> ACTION ITEM:
What is needed is an exact copy of the records below, without the pictures.

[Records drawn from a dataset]
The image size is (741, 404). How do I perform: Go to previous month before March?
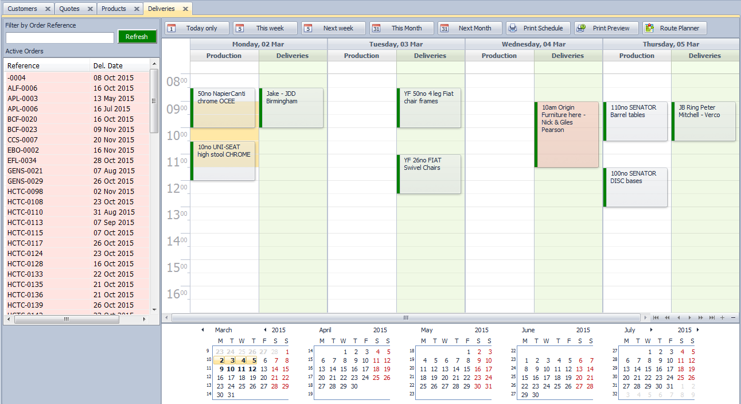tap(202, 330)
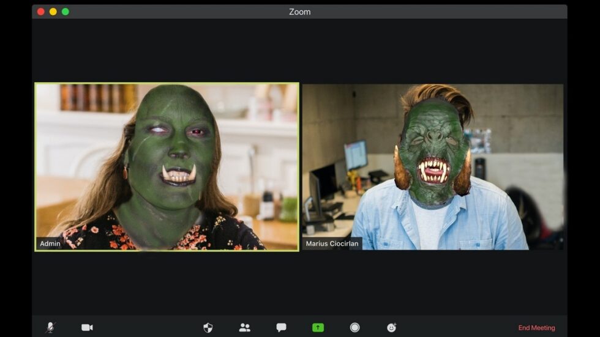Click the green Share Screen icon
Screen dimensions: 600x337
tap(318, 327)
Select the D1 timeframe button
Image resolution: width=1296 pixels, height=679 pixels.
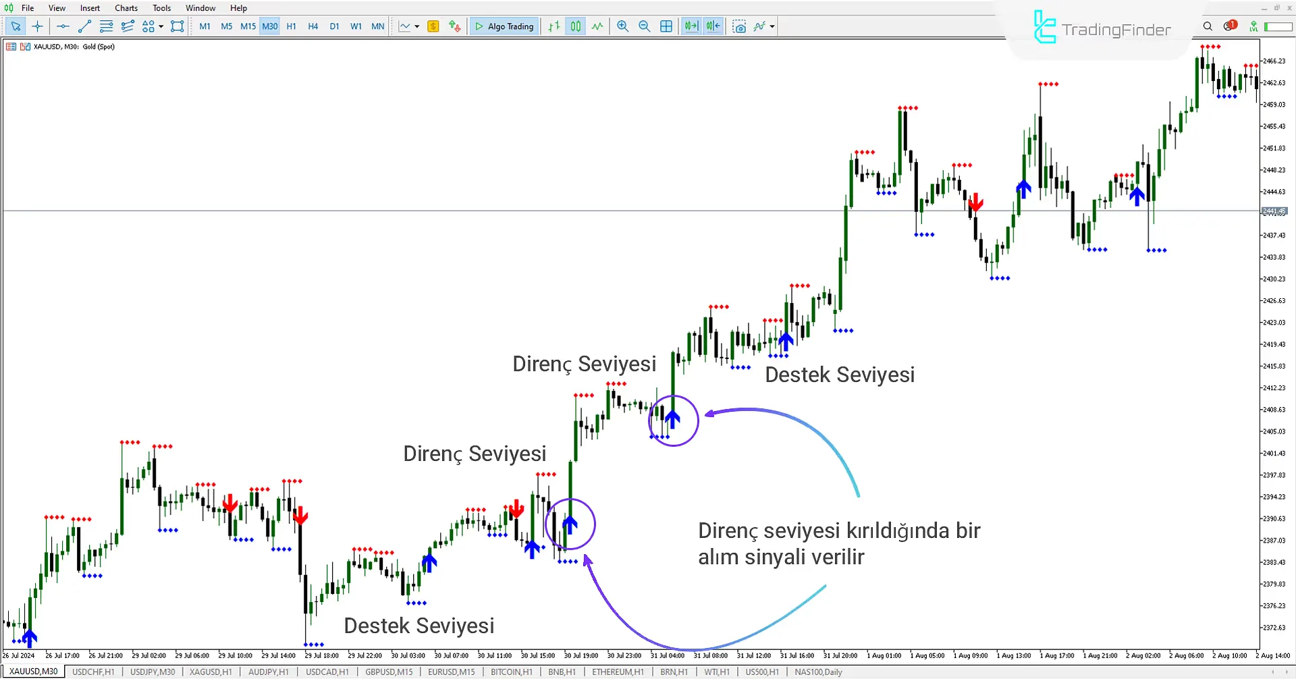(x=334, y=26)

> ANSWER BOX:
The image size is (741, 404). How do I perform: Go to previous month before March?
tap(202, 330)
Click the green Share Screen icon
Screen dimensions: 600x337
tap(318, 327)
Select the D1 timeframe button
Image resolution: width=1296 pixels, height=679 pixels.
(x=334, y=26)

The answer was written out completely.